But here one of their favorite rules is to just let the GM decide whatever they want, sans rules.

Is this because it's an entirely different game with a different aesthetic, or is because it's the GM, not the player, making arbitrary decisions? Or because healing is just that much different from, say, persuasion?
In any RPG where the GM gets to decide pacing - which is many if not most of them, at least since the early 1980s - and which don't have "downtime" rules, then specifying healing times doesn't really do anything but introduce complexity around how the GM narrates the passage of time and recovery of injuries.

(Downtime rules make a difference, because then healing times become, in effect, a penalty/debuff to downtime.)

The Prince Valiant rules take away all that complexity and just invite the GM to narrate stuff. The GM - via their control of pacing - gets to decide whether and to what extent the consequences of one scene are carried through into a future scene, without having to also worry about not contradicting minutiae of healing rate rules.
 

For people who are interested in realism or simulationism, these more free-form rules can feel more true to reality.
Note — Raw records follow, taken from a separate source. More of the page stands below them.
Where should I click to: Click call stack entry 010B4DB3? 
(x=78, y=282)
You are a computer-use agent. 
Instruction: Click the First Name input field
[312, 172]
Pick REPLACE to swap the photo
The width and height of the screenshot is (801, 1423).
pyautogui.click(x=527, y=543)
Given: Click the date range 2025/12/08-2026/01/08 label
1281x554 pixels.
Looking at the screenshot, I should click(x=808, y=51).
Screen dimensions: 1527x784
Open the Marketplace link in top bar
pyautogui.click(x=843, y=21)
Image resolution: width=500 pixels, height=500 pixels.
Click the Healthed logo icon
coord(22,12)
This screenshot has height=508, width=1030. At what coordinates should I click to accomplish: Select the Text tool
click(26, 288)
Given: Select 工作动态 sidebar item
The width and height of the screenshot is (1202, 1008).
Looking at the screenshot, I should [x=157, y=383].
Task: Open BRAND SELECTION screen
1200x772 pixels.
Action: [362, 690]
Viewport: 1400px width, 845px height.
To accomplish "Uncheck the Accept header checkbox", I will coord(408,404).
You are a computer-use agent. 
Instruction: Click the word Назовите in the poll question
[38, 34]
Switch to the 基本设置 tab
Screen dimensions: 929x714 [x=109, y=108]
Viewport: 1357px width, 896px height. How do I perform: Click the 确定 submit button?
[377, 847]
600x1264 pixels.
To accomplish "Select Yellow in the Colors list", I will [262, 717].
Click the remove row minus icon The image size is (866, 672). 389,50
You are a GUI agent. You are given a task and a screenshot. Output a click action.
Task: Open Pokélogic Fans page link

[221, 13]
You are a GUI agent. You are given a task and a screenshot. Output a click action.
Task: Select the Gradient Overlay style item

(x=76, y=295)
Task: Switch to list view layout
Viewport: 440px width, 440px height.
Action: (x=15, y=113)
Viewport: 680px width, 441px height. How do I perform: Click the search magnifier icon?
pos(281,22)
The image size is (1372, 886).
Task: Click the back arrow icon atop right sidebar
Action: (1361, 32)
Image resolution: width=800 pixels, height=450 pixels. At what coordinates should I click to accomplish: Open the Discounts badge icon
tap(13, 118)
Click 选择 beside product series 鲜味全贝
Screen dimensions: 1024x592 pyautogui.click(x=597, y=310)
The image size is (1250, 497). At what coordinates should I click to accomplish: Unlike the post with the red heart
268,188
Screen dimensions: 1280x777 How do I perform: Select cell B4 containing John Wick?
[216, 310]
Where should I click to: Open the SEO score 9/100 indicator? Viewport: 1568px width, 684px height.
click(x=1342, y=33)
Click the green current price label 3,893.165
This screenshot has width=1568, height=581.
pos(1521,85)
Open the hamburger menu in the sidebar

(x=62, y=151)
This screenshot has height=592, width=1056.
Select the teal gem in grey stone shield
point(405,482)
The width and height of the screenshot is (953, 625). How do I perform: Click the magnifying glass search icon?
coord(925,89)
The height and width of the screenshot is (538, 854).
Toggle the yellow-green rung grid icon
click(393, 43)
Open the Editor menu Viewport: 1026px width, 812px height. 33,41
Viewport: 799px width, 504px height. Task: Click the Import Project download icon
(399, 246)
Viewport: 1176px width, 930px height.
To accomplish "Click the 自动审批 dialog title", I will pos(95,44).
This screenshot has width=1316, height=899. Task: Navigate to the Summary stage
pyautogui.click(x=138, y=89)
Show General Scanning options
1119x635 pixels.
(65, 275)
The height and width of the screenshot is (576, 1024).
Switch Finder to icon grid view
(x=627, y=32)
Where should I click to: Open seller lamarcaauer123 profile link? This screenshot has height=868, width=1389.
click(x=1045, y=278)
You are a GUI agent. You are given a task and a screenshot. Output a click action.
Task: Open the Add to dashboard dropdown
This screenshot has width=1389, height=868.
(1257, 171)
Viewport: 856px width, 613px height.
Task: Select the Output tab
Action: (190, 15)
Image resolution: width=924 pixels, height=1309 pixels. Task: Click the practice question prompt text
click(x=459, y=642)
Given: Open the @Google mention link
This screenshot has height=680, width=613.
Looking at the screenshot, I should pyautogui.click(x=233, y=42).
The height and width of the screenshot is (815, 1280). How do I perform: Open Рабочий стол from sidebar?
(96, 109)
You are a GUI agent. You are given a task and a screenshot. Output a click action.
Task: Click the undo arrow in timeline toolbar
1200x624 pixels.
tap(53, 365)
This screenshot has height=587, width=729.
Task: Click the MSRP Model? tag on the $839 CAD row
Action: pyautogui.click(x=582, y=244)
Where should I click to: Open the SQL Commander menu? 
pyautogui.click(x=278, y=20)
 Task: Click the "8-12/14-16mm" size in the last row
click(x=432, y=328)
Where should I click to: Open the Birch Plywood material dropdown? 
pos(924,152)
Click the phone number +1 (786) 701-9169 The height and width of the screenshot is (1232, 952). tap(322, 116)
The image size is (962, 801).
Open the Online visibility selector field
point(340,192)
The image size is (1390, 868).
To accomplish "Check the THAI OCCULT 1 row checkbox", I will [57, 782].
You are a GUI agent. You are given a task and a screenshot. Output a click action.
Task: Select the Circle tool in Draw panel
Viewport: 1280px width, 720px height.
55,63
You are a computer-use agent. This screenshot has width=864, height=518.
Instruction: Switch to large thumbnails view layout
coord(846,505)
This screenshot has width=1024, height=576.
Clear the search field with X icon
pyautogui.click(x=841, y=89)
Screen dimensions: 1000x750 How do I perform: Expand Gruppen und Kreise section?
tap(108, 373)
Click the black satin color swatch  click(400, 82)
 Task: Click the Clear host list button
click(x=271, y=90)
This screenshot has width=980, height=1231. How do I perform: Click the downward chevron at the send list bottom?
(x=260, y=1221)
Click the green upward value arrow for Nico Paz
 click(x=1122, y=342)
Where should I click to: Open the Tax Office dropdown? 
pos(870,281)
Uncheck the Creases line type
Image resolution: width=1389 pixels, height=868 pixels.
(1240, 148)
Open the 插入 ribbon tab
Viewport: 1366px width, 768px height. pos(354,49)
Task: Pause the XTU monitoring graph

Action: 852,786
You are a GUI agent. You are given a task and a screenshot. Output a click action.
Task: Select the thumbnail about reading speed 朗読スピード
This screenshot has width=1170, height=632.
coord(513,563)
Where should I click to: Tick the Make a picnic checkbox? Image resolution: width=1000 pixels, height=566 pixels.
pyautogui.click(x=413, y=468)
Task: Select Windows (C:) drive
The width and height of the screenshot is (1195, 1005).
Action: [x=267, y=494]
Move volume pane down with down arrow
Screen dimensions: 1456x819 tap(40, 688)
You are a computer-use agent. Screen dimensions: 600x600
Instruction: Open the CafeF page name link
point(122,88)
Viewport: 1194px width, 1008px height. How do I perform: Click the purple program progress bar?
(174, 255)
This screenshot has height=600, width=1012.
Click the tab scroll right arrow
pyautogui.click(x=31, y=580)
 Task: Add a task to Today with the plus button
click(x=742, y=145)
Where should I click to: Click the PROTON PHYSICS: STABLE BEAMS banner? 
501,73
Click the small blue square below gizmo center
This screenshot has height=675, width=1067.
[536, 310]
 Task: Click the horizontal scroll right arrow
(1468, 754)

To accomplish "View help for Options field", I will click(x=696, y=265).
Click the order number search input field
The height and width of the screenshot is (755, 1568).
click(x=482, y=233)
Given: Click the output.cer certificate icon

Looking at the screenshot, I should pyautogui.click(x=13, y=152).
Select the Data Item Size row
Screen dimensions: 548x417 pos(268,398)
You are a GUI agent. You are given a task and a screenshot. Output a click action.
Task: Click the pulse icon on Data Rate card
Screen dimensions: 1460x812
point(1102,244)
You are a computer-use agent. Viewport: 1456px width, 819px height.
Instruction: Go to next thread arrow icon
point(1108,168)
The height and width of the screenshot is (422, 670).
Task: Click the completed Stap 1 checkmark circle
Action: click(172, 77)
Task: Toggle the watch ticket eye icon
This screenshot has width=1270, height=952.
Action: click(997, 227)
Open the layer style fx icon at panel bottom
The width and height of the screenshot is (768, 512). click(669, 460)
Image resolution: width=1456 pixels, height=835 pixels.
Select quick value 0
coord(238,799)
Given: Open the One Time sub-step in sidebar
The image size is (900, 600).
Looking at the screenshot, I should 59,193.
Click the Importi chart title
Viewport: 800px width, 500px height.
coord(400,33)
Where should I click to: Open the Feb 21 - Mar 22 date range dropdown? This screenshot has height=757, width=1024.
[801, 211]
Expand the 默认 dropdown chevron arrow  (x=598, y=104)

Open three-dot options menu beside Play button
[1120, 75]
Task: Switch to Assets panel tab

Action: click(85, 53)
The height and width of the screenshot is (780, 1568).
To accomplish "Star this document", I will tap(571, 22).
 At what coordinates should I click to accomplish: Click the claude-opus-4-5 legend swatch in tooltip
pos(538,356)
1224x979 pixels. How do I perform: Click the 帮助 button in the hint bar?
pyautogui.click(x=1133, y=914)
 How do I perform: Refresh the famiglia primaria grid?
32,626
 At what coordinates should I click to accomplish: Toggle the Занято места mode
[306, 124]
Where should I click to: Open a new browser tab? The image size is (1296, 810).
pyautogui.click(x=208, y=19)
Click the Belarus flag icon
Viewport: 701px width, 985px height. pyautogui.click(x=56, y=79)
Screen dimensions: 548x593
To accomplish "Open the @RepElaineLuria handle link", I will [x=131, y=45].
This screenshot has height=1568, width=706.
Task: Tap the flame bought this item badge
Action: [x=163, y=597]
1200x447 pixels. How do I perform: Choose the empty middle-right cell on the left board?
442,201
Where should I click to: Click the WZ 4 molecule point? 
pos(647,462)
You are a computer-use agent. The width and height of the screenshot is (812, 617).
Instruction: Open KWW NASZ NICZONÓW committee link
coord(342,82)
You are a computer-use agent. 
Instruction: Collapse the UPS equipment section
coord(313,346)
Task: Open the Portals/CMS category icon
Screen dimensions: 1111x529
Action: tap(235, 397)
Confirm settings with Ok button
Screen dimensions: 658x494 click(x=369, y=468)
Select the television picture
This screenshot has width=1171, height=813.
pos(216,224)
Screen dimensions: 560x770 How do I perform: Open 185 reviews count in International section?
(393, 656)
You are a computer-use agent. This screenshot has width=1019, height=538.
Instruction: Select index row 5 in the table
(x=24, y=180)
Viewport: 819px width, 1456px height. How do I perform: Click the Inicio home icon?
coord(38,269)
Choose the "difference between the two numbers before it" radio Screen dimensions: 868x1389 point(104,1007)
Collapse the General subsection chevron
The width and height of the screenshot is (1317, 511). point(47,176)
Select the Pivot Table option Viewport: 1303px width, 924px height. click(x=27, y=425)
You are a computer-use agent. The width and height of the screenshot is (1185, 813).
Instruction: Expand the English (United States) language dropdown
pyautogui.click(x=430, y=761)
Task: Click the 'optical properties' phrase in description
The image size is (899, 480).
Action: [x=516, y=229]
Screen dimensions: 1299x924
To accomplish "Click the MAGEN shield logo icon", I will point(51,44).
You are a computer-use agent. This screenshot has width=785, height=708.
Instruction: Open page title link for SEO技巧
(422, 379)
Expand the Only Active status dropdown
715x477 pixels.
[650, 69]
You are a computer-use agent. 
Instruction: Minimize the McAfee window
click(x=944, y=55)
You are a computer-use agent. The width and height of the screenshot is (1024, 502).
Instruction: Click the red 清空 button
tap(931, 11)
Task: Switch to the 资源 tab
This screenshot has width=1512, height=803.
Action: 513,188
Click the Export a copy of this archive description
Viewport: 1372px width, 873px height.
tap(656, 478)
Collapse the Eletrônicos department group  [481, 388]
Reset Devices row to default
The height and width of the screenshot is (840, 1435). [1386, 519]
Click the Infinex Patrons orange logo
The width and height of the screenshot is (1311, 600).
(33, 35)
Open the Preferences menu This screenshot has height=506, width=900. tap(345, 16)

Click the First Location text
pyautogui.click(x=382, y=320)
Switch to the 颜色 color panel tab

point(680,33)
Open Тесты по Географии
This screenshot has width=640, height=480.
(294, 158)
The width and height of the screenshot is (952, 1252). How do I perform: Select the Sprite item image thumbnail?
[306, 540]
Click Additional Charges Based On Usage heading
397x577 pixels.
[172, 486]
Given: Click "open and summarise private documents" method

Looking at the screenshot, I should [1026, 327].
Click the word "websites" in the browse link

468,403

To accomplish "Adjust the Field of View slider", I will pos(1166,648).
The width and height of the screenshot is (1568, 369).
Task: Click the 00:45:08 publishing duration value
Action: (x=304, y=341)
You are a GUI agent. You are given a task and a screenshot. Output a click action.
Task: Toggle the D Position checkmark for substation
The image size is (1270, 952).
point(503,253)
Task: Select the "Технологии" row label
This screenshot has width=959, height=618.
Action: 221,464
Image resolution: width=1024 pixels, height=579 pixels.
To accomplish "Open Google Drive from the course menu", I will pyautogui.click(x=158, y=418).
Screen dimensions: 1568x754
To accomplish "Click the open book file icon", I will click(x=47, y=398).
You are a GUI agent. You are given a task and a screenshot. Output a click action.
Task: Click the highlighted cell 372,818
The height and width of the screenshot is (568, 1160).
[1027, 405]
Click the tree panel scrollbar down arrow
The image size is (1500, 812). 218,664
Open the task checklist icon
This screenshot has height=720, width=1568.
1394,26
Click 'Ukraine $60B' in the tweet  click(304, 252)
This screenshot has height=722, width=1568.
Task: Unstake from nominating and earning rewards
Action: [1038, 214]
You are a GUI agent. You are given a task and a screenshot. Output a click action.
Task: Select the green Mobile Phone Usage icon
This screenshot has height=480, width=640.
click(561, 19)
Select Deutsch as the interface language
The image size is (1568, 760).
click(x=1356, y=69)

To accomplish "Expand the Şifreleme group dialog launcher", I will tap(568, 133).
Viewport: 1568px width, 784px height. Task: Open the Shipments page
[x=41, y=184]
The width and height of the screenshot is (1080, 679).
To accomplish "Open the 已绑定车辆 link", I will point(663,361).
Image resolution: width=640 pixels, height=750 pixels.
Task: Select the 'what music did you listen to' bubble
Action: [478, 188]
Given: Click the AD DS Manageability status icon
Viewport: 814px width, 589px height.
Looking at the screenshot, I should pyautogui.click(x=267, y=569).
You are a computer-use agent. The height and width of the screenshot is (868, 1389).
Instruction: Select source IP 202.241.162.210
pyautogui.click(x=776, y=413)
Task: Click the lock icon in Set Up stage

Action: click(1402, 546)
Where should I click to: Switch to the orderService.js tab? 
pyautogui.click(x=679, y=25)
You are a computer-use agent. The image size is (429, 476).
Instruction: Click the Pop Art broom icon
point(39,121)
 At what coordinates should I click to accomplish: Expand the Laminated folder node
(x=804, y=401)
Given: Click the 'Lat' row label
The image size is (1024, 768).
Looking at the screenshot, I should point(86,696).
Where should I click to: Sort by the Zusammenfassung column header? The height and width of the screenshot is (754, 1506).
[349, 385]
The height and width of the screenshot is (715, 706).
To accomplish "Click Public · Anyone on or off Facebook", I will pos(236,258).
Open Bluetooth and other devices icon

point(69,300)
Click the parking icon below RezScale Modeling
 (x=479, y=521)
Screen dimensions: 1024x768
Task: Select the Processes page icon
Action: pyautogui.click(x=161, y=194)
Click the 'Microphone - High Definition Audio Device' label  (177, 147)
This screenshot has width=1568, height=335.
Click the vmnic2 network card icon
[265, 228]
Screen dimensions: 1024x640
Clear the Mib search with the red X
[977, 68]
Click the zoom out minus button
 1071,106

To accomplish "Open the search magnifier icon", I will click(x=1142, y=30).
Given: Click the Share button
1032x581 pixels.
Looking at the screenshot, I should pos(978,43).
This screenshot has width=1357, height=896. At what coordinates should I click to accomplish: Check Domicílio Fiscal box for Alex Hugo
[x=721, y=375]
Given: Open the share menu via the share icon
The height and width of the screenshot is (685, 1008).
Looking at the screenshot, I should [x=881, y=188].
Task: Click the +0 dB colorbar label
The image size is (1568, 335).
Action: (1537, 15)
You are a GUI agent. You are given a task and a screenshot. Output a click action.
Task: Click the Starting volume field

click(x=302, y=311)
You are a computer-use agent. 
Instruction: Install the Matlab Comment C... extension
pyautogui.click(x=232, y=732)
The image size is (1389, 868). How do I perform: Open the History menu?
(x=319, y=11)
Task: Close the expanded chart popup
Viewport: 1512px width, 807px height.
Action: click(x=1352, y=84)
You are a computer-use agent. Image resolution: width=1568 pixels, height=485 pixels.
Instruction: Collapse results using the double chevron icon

Even systems with fairly complex healing and recovery rules can't fully model the chaotic nature of how bodies respond to injury and heal from it. Sometimes wounds linger and take a long time to heal. Sometimes there are weird psychological issues at play. Sometimes you're back on your feet in a jiffy.

GURPS is my system of choice, and it includes many optional subsystems to add layers of complexity to the healing rules. I typically ignore them unless I'm specifically aiming for a gritty "dungeon crawl" dynamic featuring mechanically predictable resource management. In most of my campaigns, I follow a system closer to what you've described from Prince Valiant.